ShopIntegrator: We have some of our items for sale and ShopIntegrator is our shopping cart.  Unlike any other cart I have seen, the data about our for sale items resides on their servers.  I can place a buy button for any one of my unique items on as many websites as I wish.  When it sells, all the buy buttons automatically show “Out of Stock” .  This means I don’t need a system to track where I have listed something for sale and worry about selling an item I no longer have.

The problem is getting the metadata and the pictures combined in an efficient way.  I  only want to handle an item once.  That means I need to record size, description, etc. at the same time I take the pictures.  I could write it down, but then I have to keep track of it and enter it into the computer later.  That seems like a two-step process guaranteed to produce errors.  Not to mention, being a lot of duplicate effort.
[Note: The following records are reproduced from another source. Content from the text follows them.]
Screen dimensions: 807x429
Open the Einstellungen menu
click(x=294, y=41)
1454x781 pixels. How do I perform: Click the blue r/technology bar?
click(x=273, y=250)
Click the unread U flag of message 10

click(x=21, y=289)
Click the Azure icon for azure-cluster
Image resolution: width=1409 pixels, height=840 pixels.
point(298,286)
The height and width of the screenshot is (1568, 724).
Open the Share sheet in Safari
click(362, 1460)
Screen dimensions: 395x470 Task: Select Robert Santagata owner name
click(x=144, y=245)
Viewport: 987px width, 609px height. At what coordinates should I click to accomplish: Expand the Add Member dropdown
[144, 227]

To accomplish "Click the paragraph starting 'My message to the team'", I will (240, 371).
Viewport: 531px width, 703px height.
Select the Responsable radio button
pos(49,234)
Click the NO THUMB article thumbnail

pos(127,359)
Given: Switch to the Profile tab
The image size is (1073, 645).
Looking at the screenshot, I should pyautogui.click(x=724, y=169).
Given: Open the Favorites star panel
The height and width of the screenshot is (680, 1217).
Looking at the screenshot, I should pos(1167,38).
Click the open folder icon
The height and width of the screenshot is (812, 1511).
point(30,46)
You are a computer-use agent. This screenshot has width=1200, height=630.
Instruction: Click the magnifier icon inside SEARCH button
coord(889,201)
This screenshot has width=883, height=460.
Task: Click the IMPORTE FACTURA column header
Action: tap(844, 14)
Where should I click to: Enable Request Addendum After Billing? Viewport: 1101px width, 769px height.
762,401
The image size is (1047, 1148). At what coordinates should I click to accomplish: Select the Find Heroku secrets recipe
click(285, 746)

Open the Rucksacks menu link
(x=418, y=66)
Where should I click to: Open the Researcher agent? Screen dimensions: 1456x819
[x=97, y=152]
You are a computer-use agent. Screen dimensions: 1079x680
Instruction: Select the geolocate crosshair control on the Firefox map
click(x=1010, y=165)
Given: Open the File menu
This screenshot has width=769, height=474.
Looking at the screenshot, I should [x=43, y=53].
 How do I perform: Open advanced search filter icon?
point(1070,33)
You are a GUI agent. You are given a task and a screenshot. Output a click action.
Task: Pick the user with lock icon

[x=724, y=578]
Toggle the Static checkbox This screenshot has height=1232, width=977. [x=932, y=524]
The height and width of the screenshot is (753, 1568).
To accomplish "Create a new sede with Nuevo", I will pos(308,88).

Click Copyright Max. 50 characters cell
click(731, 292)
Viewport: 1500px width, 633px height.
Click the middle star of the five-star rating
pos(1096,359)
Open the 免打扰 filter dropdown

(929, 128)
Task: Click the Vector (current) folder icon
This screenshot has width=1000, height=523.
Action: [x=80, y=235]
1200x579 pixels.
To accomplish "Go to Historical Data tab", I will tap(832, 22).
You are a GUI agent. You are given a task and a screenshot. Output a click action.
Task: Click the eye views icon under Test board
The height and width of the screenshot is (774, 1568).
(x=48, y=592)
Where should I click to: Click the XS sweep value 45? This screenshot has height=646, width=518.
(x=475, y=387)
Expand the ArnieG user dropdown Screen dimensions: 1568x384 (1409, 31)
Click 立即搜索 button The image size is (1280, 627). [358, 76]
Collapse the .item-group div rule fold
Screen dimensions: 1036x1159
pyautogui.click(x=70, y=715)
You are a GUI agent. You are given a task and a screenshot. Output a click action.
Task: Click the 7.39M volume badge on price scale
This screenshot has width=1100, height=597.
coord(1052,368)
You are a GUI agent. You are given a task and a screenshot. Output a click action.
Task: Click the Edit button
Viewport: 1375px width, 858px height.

I tried a couple of iPad apps that are supposed to help with this.  Photosmith sounded like it would collect data directly from my camera, let me add metadata, and then upload everything to Lightroom on my PC.  It uses an Eye-fi card to accomplish this magic and is not yet ready for prime time.  Deep in their instructions they say they haven’t written them for the PC yet!  I was unable to figure out how to configure things so the system would work as described.

I next tried ShutterSnitch.  This configured easily.  It doesn’t have the same level of Lightroom integration as PhotoSmith, but I was OK with that.  Unfortunately, deep in the instructions I noticed a line that said adding metadata to the image results in another jpg compression.  I am not ready to give up the quality that  implies.  Especially since it would be applied before I did any of my pre-processing.

Yet another aspect of the same problem became obvious when we set up a little assembly line to photograph a mixture of etchings & silk screens by a variety of artists.  The photography went quickly, but after I loaded the pictures into Lightroom I discovered it was really hard to identify some of them.  My wife is the collector for most of these and knows the details just by looking at them.  I don’t.  That meant I had to enlarge each one to read the signature, and sometimes even that didn’t help.  I also figured out (duh) that I was going to have to find each one again to measure and describe them.  Not exactly efficient.

At this point my best idea is to photograph a limited number of items, 10 perhaps, load the  images to my desktop computer and immediately add the metadata.